His other hand slipped behind her neck, slipped under her braid, tangled, wet, coarse. Maybe he pulled or perhaps she leaned in further on her own, those eyes falling shut once again. She was so warm under his hands, chilled to the point of burning, the cold hitching her breath and filling her body with shivers. He felt her shake, wanted to feel more.
Innes leaned in, turning his head to nearly rest it against hers. His hair brushed against her cheek, but she didn't seem to mind. On the other side of her face, he found his thumb had been stroking her cheekbone, that elegant detail. For how long, he wasn't certain, wasn't sure why it would matter how long provided he continued.
Neither was he sure whether or not this was his true intent, had been his true intent. His nose nearly touching her ear, his unheld hand rising to brush her tangled hair away from it, he paused. Merely breathing, barely thinking, he paused.
And began to speak.
Without sound, without words, without anything more than silence, Innes spoke. Without hearing, without seeing, Vanessa seemed to understand what he was doing, if not what he was saying. She listened to words that were never uttered, accepted promises never made, took comfort in reassurances never offered.
To say he fell silent would be redundant, yet that was what he did as she leaned her head against his. Such a light contact shouldn't have affected him to the extent that it did, but now she was the one whose breath tickled the other's ear. Her neck, her hand, her cheek, her breathing... his world collapsed around these, leaving only the sound of pounding rain on canvas and a heartbeat pulsing in speeding counterpoint.
"Prince..."
She shouldn't have sounded like that, sounded as if she... Of course not. Obviously. Naturally. Yes...
There was a sound in the resulting stillness and the pair pulled back, pulled away, equally flushed. But oh, how her eyes shone.
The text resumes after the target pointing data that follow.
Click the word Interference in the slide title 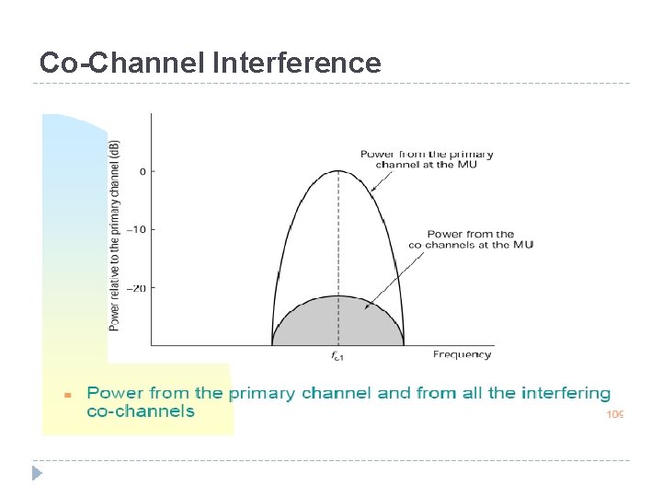coord(296,63)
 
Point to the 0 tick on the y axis coord(143,171)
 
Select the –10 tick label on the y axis coord(138,230)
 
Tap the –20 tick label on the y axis coord(138,288)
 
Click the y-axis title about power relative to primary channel coord(114,235)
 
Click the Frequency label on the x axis coord(462,354)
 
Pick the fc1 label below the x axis coord(338,355)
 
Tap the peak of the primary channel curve coord(338,170)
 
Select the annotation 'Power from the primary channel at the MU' coord(427,159)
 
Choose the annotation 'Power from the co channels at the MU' coord(471,239)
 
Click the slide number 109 coord(615,415)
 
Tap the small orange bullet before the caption coord(66,394)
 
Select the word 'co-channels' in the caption coord(141,411)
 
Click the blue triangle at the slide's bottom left coord(37,473)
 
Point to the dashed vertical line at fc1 coord(338,258)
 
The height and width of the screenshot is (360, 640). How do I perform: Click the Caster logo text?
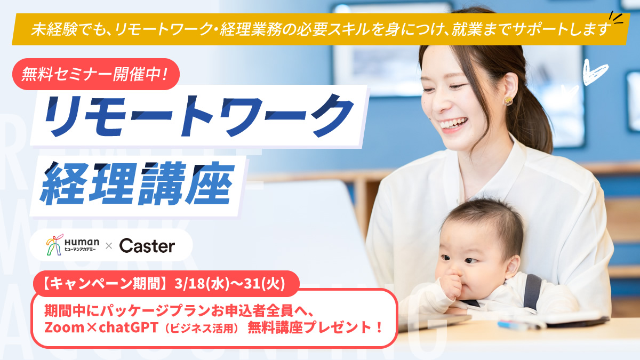147,246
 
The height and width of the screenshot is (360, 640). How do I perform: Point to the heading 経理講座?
137,181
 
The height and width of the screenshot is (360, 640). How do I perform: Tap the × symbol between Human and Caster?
108,246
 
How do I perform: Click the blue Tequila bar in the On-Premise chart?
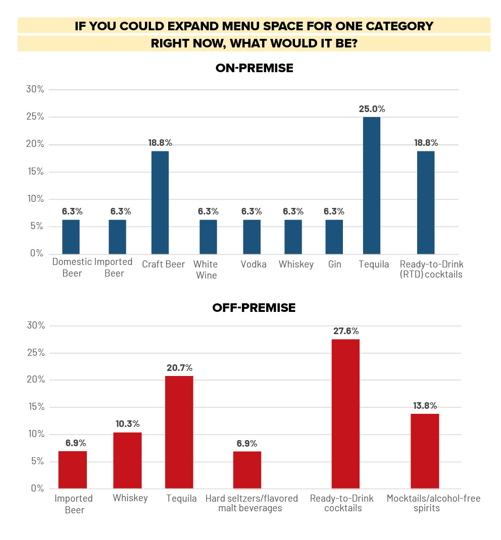point(371,185)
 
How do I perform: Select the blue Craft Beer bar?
point(160,202)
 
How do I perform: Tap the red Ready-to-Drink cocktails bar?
point(345,414)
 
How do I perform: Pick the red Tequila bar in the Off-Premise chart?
point(179,432)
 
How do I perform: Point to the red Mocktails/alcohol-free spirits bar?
point(425,451)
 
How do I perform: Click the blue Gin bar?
point(334,237)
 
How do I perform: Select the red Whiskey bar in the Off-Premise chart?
point(127,460)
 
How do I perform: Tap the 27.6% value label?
point(345,331)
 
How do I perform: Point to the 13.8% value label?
point(425,406)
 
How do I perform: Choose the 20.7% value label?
point(179,368)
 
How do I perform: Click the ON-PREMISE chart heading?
point(254,68)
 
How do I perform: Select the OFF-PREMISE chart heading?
point(254,307)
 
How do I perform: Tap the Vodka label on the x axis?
point(254,264)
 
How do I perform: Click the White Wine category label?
point(206,269)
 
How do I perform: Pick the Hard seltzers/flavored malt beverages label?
point(251,503)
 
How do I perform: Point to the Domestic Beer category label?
point(72,267)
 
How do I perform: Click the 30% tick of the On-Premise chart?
point(35,90)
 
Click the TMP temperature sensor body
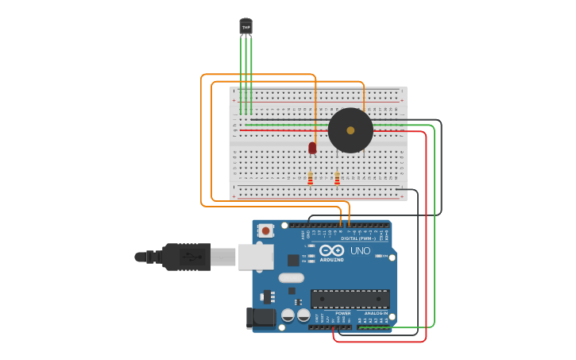[245, 26]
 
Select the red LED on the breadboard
[312, 148]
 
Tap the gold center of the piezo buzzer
[350, 130]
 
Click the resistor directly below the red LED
[310, 179]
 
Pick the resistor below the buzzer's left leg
[337, 179]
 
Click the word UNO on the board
[361, 251]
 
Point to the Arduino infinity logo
[331, 251]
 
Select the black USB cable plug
[187, 257]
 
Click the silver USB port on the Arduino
[256, 257]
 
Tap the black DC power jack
[261, 319]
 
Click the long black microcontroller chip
[350, 299]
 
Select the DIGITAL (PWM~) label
[359, 238]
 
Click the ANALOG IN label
[376, 313]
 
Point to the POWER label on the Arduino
[342, 313]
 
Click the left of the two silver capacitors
[288, 315]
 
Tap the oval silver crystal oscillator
[291, 277]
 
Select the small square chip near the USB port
[293, 260]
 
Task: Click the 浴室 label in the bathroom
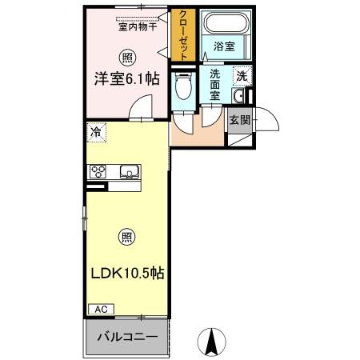point(223,47)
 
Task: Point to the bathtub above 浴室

Had he not already dropped his hand from her face, he –
"Father Moulder!" Vanessa exclaimed as she sprung to her feet, once again far too loud. Innes was left mentally floundering for a moment, blankly staring at the wet patch on his cot where a woman had just sat.
"It seems our inventory needs looking into," the priest said by way of reply, coughing slightly as his eyes went from one to the other. "The last Restore staff seems to have broken earlier."
"That's unfortunate," Vanessa remarked awkwardly, refraining from looking at her liege.
"Don't worry, Vanessa," Moulder replied, looking at Innes instead. "The spell will wear off soon enough."
"That's good." This was perhaps even more awkward.
Moulder gave her a small smile in an attempt at reassurance. "Good night, Vanessa."
"G-good night, Father."
Watching her go back out into the rain, Innes took comfort in the fact that he couldn't possibly be expected to explain what had just happened – and not simply because he wasn't certain himself. But whatever else happened, be it a priestly lecture or a freezing night spent avoiding the damp bit of blanket, Innes planned on finding out.
It was astonishing what one could hear, if only one listened.